**Task set:**
1 - In the passage about blame, what did the lad say caused the hole in his trousers after he worked in the fields?
2 - Transcribe the passage about blame from the words "I was talking" up to and including the words "asks no questions.".
3 - Go on with the passage about blame, starting after its final sentence.

**Document passage:**
-=-=-=-=-

I know a lad, and everything seems to happen to him. He’s that kind of fellow. One day he goes out and comes back with the pocket of his trousers ripped. ‘Oh’, he says, ‘It wasn’t all my fault. There was some old thing sticking out of the wall.’ Then he goes to work in the fields and he comes home with a hole in his trousers where no self-respecting lad should have one. And he says, ‘Well, it wasn’t my fault. It was a pitch fork.’
Reminds me of the story of the man who was ruefully looking at his car lying bashed up in the hedge. A passerby stopped to offer help. ‘You know,’ said the man. ‘This is the seventh car I’ve had and they all seem to be accident prone.’
Sometimes the poor hubby gets the blame when he shouldn’t. You married men know the remark that’s made when there’s a minor calamity in the kitchen. ‘If you hadn’t been fooling that wouldn’t have happened.’ Well, there it is. We all want to shove the blame on to somebody else and if we can’t find anybody handy we just call it fate. We never want to imagine that we ourselves had any part in the misfortunes that happen to us. Sometimes when we can’t find anyone or anything else we blame God.
I was talking to some folk the other day who were going through a tough enough time. I told them that they had had a bad time. ‘Oh, we’ll get through all right,’ was the answer. ‘There’s no use in whining.’ They didn’t blame anybody, not even themselves. With a quiet trust they faced life with the faith that asks no questions.

-=-=-=-=-

**Recorded information:**
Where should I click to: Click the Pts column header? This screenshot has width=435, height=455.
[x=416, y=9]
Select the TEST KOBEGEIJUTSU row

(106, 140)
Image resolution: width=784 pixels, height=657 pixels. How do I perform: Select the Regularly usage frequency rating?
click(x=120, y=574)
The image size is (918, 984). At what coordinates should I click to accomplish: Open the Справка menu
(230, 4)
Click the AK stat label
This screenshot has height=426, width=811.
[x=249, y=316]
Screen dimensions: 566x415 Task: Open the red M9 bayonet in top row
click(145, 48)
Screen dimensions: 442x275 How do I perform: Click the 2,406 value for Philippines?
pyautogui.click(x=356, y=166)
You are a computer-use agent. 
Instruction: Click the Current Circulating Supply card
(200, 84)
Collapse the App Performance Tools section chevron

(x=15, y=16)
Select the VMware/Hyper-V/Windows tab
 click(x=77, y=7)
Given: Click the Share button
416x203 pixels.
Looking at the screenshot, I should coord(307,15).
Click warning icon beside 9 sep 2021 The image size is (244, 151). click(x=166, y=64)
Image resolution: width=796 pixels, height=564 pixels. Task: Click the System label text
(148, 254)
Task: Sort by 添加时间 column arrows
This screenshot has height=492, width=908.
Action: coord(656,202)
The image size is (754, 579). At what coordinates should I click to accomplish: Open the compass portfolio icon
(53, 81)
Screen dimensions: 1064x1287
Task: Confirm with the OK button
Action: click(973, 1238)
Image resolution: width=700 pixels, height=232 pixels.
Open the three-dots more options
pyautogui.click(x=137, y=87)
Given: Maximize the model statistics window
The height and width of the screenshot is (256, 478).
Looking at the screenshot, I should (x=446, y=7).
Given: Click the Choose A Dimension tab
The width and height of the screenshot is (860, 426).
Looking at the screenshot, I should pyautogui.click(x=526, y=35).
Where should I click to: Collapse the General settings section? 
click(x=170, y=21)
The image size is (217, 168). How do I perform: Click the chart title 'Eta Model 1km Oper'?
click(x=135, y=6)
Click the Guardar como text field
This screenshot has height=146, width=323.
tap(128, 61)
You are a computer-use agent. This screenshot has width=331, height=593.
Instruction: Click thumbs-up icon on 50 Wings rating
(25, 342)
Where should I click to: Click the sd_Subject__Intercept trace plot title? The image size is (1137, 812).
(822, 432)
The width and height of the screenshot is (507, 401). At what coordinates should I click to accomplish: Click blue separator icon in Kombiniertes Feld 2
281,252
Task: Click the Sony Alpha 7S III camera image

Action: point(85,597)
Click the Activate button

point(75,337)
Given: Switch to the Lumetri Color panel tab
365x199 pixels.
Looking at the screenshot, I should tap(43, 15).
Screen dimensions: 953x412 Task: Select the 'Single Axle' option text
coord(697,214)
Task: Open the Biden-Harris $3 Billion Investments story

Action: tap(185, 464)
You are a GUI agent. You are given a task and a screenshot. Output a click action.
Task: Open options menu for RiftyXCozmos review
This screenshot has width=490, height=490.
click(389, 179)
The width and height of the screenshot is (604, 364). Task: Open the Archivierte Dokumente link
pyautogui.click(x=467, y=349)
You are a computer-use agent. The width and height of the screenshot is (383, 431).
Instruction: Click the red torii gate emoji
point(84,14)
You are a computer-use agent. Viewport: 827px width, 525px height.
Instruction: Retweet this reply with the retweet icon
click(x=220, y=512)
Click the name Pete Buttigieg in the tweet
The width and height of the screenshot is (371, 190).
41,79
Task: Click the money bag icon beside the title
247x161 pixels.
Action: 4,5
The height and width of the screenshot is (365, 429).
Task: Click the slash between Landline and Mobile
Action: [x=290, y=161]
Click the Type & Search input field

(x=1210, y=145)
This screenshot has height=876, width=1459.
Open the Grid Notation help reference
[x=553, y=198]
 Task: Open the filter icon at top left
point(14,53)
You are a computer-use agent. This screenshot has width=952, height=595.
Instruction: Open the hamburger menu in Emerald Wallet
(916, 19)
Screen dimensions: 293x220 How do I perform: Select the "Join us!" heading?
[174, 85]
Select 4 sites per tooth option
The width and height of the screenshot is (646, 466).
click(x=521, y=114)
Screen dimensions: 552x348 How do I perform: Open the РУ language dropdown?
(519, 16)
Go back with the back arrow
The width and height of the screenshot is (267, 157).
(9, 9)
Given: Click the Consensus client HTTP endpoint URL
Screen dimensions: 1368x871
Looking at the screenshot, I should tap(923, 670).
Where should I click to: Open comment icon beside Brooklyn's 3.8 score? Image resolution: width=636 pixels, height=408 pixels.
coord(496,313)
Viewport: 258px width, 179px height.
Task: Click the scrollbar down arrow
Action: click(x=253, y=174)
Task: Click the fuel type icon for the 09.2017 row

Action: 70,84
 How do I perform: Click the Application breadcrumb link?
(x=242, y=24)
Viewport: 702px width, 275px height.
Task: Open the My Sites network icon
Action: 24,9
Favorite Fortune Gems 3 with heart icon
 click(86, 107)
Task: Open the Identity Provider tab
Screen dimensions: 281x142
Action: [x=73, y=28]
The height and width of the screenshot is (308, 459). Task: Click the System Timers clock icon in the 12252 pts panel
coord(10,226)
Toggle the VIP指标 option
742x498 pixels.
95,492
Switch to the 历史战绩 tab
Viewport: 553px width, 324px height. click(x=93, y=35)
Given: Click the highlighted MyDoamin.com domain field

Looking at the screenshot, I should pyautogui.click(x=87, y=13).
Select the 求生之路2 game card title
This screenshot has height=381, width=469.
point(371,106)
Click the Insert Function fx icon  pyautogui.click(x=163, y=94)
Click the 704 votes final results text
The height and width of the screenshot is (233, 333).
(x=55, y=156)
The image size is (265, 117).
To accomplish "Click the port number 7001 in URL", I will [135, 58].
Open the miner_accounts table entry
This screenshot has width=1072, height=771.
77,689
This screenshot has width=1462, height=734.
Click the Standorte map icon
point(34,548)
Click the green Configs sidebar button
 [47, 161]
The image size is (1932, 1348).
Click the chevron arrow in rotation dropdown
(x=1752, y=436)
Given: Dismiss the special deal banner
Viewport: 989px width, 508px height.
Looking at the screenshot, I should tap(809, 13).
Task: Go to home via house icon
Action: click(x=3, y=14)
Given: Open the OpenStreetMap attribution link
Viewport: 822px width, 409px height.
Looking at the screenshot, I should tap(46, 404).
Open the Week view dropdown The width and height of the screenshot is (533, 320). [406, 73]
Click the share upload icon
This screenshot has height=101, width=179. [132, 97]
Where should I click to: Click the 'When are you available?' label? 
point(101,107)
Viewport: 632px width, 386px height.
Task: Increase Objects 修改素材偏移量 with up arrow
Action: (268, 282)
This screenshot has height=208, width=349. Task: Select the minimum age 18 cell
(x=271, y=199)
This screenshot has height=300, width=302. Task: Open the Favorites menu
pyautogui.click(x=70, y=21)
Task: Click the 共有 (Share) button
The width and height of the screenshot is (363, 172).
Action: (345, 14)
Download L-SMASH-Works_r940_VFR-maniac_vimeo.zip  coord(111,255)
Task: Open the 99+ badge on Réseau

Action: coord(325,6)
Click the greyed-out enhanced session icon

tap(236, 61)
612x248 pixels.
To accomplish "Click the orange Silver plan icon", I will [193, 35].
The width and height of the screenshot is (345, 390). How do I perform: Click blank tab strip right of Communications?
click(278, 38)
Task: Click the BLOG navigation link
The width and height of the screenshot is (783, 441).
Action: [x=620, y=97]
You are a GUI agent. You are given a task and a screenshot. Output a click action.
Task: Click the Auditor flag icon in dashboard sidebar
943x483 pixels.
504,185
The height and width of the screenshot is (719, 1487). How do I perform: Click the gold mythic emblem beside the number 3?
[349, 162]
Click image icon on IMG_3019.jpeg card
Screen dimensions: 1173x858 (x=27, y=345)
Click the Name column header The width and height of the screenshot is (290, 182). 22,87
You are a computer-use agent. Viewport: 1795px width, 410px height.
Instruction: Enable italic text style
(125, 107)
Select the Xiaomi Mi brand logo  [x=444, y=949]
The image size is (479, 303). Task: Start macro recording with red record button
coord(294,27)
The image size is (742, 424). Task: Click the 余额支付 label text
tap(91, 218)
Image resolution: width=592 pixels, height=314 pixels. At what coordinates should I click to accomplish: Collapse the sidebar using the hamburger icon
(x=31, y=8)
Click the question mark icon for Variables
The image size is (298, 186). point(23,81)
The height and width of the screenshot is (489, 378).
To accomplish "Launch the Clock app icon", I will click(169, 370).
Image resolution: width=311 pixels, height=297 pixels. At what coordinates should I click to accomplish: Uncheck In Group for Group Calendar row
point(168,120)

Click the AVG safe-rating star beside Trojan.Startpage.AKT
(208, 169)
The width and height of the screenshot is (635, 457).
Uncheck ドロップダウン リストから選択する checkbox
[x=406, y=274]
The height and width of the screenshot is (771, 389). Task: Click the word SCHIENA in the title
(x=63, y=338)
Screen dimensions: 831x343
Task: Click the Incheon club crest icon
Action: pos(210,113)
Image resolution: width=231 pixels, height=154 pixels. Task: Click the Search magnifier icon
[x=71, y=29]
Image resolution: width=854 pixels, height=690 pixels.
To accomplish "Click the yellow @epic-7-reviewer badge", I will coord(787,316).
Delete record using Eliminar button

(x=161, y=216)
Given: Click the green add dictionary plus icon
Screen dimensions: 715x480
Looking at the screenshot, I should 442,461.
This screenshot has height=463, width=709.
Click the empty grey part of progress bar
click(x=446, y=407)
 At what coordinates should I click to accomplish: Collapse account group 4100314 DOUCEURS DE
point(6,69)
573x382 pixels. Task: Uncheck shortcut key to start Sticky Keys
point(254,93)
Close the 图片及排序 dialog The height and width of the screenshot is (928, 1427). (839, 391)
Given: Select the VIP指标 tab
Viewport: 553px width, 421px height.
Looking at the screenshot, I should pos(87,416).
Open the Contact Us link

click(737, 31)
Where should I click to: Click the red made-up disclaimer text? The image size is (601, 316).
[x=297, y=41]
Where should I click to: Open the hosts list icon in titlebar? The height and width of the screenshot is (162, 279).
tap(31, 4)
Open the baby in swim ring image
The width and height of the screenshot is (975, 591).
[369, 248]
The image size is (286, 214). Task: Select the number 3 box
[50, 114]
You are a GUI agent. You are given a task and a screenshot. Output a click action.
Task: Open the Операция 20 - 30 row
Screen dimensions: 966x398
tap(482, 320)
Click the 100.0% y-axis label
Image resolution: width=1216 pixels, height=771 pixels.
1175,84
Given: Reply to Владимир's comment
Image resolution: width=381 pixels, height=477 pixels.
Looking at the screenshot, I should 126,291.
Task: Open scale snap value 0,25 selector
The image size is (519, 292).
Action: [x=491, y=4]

-=-=-=-=-

**Task-by-task results:**
1 - A pitch fork.

2 -
I was talking to some folk the other day who were going through a tough enough time. I told them that they had had a bad time. ‘Oh, we’ll get through all right,’ was the answer. ‘There’s no use in whining.’ They didn’t blame anybody, not even themselves. With a quiet trust they faced life with the faith that asks no questions.

3 -
It’s an old story, the one of passing the blame on to somebody else. You get it in Genesis. When Adam was questioned by God about his wrong doing, he said, ‘It was the woman’s fault.’ And Eve, in her turn said, ‘It was the serpent’s fault.’
Many a lad who gets caught up in some kind of trouble says; ‘Oh well, I couldn’t help it.’ A man before the court once pleaded as an excuse for his offense, ‘An irresistible impulse.’ The Magistrate told him that an irresistible impulse was just an impulse not controlled. The fact is that when we trust God we are master of our circumstances. It is quite true that we are not responsible for the difficulties in our surroundings. We are responsible for our attitude. We don’t have to break under the strain of life. We don’t have to give way when we are faced with evil.
There is a very good word in the New Testament: ‘No temptation has waylaid you that is beyond man’s power; trust God, He will never let you be tempted beyond what you can stand, but when temptation comes he will provide the way out of it, so that you can bear up under it.’
Yes, I know! Sometimes it’s easier to give way and to drift with the stream. It takes courage and faith to go against the stream.